General characteristics
- Class & type: Rhône-class scow
- Displacement: c. 350 tonnes
- Length: 37 m (121 ft 5 in)
- Beam: 8.3 m (27 ft 3 in)
- Draught: 4.2 m (13 ft 9 in)
- Propulsion: Sail
- Sail plan: Full-rigged ship
- Complement: 200
- Armament: 6 × 8-pounders + two carronades
- Armour: Timber

= French flûte Espérance (1781) =

Rhône-class flûte of the French Navy

Espérance (/fr/) was a Rhône-class flûte of the French Navy, launched in 1781 and later reclassified as a frigate. She earned fame as one of the ships of Bruni d'Entrecasteaux's expedition of 1791–92. Esperance Bay in Western Australia was named after her (and the later town of Esperance). She was sold for breaking up in 1794.

== Career ==
Espérance was built as Durance and served in Grasse's squadron as a troopship. On 18 December 1782, she sailed from Toulon with the frigates Précieuse and Prosélyte and the corvette , in a convoy bound for the Caribbean which also included the flûtes Gracieuse and Rhône.

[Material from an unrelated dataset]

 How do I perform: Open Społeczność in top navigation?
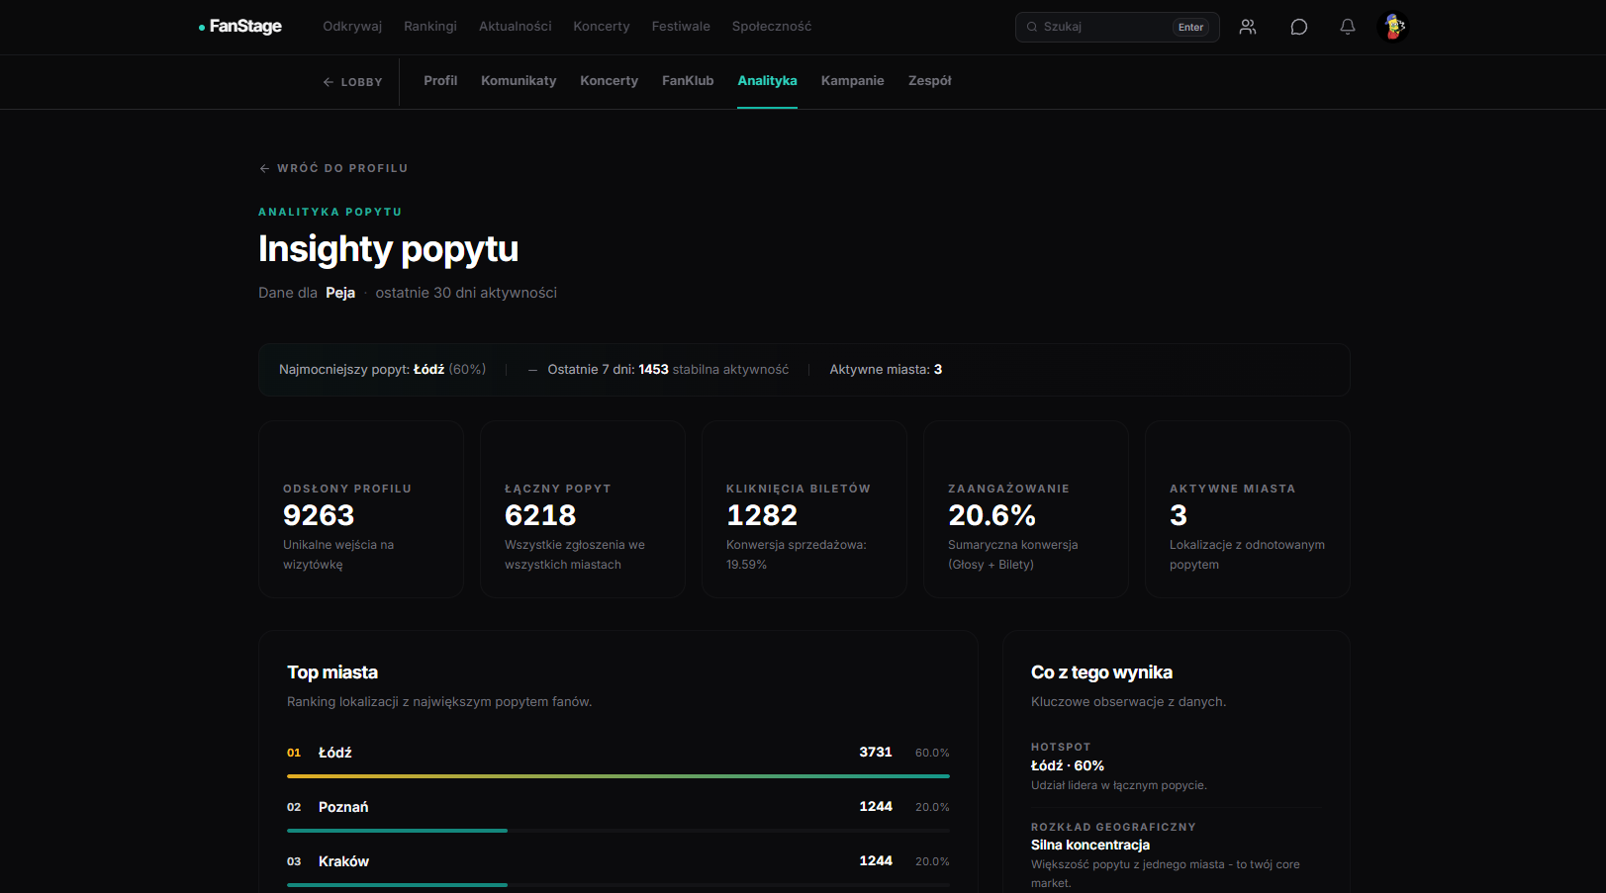pos(772,27)
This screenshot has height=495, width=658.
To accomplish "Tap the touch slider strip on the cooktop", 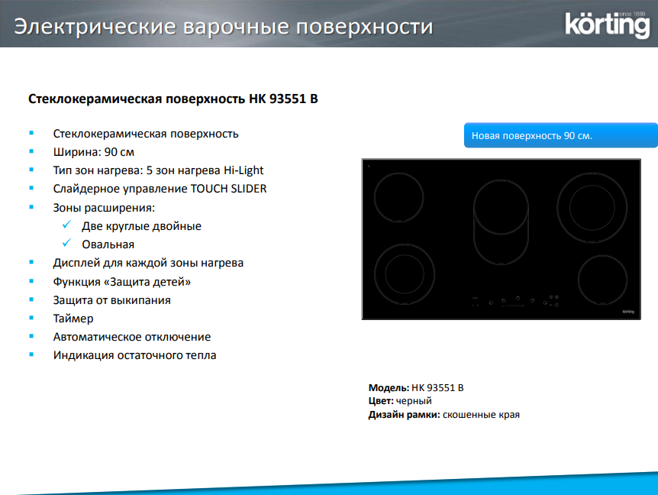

A decade later, on 29 September 1791, Espérance under Captain Huon de Kermadec, together with , sailed from Brest to New Caledonia in the Pacific Ocean. They were on a mission under the command of Admiral Bruni d'Entrecasteaux in search of the explorer Lapérouse. The mission was unsuccessful: it was not until 1826 that the mystery of Laperouse's disappearance was solved.

==Fate==
On 28 October 1793, Espérance was captured by the Dutch at Surabaya, only to be returned to France in February 1794. She was sold to Holland in September and sold for scrap two months later.